- Exercise requirements -
Show every line of the records that contains the word "Task". Case counts.

- Provided entries -
○ ○ ○ ○

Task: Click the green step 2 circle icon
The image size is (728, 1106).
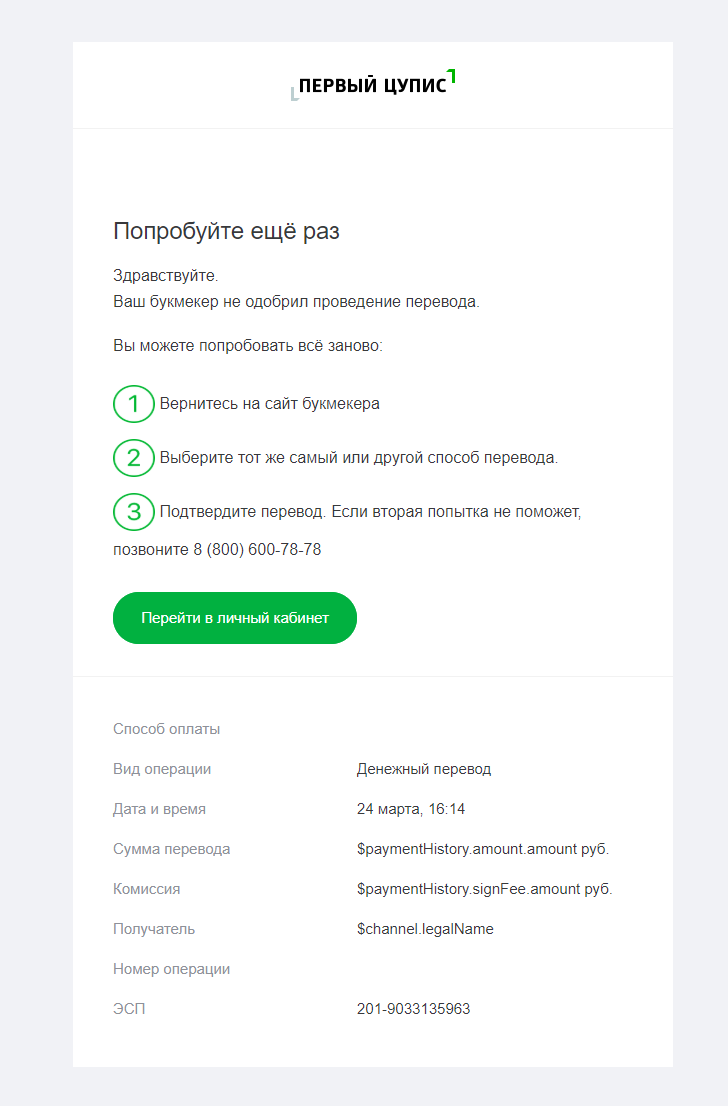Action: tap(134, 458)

○ ○ ○ ○

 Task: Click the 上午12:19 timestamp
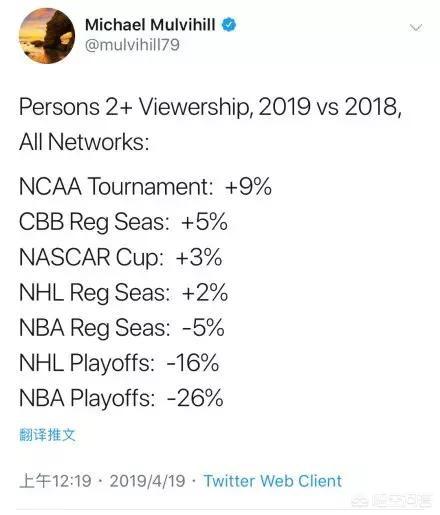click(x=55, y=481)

○ ○ ○ ○

- Result of the exercise -
Task: Click the green step 2 circle icon
 Task: Click the 上午12:19 timestamp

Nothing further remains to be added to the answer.